Node startup time when using lucene: I managed to get my local node into an unusable state: Nothing to see in the logs, my node just kept failing whenever I tried to start it. Wiping the lucene and index store did the trick, and it’s now working as expected again. But it took roughly 2-3 minutes for my lucene db to be repopulated on start, and all I have in it is test content I’ve generated over the last few days. I can see that being a pretty big problem once I roll this out to other users. (it’s only 217kb) Is this normal?

Aleksander Rendtslev00:03:34

Hmm, something is definitely messed up. Server can’t start the node again. Where would I start debugging this?

Aleksander Rendtslev00:03:33

Oh I see… It’s lucene. “Lucene store latest tx mismatch” I’ve just wiped it, it worked for a little bit and then it broke again. I started hitting this after I introduced a match on document creation.
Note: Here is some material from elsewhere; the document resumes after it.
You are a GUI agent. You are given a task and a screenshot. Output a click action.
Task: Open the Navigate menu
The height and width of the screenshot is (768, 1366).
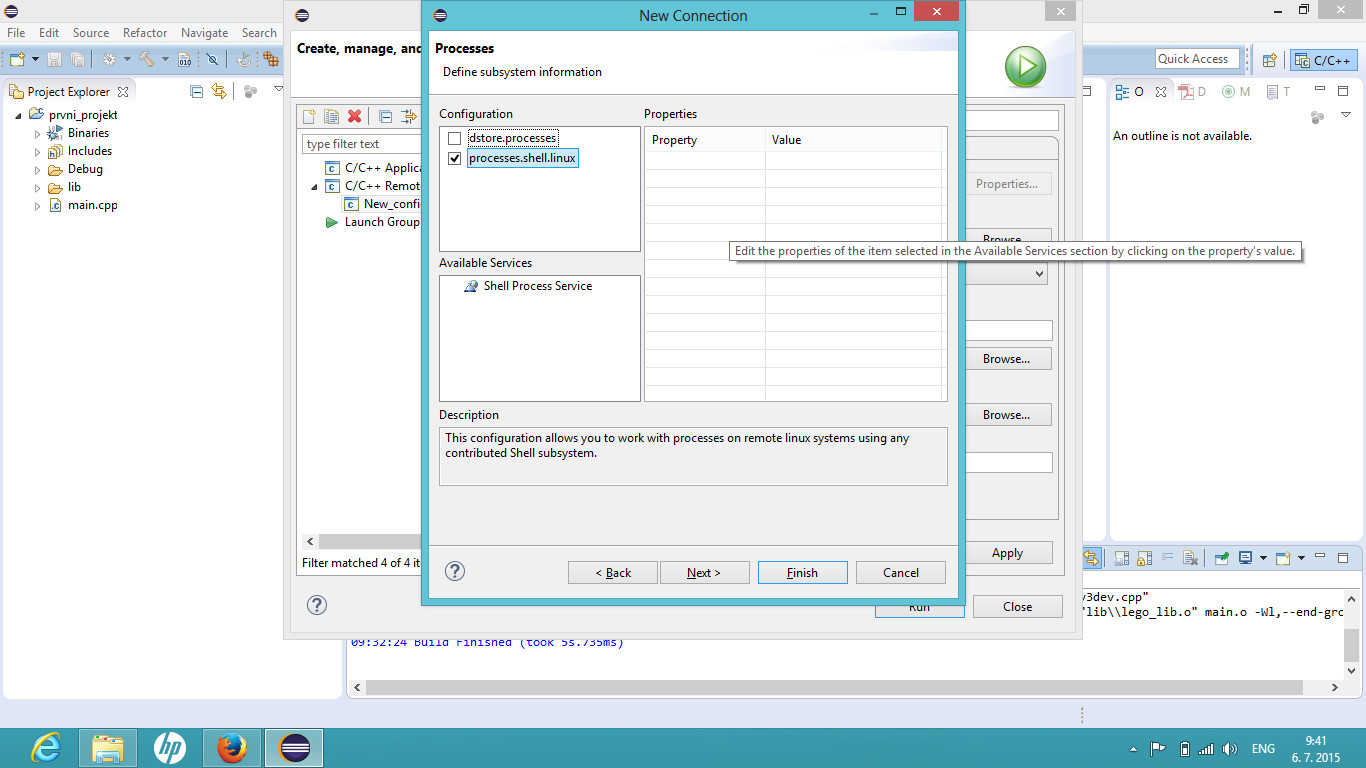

No issues before that.

Aleksander Rendtslev00:03:47

I can report this on Github, but just wanted to share it here first and gather as much information as I can: Lucene keeps ending up in a mismatched state. It takes roughly 5 minutes to restart and recreate the lucene index, and it gets to a mismatched state after roughly 5 minutes (don’t know if time or one of my writes is a factor here)

Steven Deobald01:03:27

@U01DH13SK8E Which versions of crux and crux-lucene are you on?

Aleksander Rendtslev01:03:02

juxt/crux-core                {:mvn/version "21.02-1.15.0-beta"}
           juxt/crux-rocksdb             {:mvn/version "21.02-1.15.0-beta"}
           juxt/crux-jdbc                {:mvn/version "21.02-1.15.0-beta"}
           juxt/crux-http-server         {:mvn/version "21.02-1.15.0-alpha"}
           juxt/crux-lucene              {:mvn/version "21.02-1.15.0-alpha"}

Steven Deobald01:03:26

> I started hitting this after I introduced a match on document creation. No issues before that. Do you know if removing the match on document creation corrects this? (Obviously not ideal, but it would be helpful to isolate the behaviour you're seeing, in case there is a bug.)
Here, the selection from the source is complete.